**Goal of the exercise**:
From the records below, please repeat exactly the line that has "Viewport: 259px width, 133px height.", the line that has "Show info tooltip", and every line between them, and nothing else.

[Saved data entries]
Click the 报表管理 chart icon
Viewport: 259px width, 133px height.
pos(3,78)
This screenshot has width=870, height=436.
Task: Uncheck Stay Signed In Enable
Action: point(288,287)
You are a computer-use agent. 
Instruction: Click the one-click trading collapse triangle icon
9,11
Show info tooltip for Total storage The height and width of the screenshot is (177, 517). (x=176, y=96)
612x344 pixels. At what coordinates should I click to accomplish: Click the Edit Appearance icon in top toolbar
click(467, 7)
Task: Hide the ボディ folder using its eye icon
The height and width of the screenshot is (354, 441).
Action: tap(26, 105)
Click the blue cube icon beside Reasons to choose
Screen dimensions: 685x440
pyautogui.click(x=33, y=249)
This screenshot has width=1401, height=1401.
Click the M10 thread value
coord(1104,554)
* * *
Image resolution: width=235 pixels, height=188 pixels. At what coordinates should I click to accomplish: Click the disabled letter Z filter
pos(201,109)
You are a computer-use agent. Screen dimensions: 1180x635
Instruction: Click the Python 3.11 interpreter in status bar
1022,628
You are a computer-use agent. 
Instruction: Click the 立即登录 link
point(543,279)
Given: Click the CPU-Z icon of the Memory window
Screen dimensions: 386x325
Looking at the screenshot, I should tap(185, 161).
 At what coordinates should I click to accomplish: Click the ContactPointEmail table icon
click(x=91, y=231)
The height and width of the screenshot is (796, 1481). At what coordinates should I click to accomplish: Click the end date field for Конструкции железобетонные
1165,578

**Answer area**:
Viewport: 259px width, 133px height.
pos(3,78)
This screenshot has width=870, height=436.
Task: Uncheck Stay Signed In Enable
Action: point(288,287)
You are a computer-use agent. 
Instruction: Click the one-click trading collapse triangle icon
9,11
Show info tooltip for Total storage The height and width of the screenshot is (177, 517). (x=176, y=96)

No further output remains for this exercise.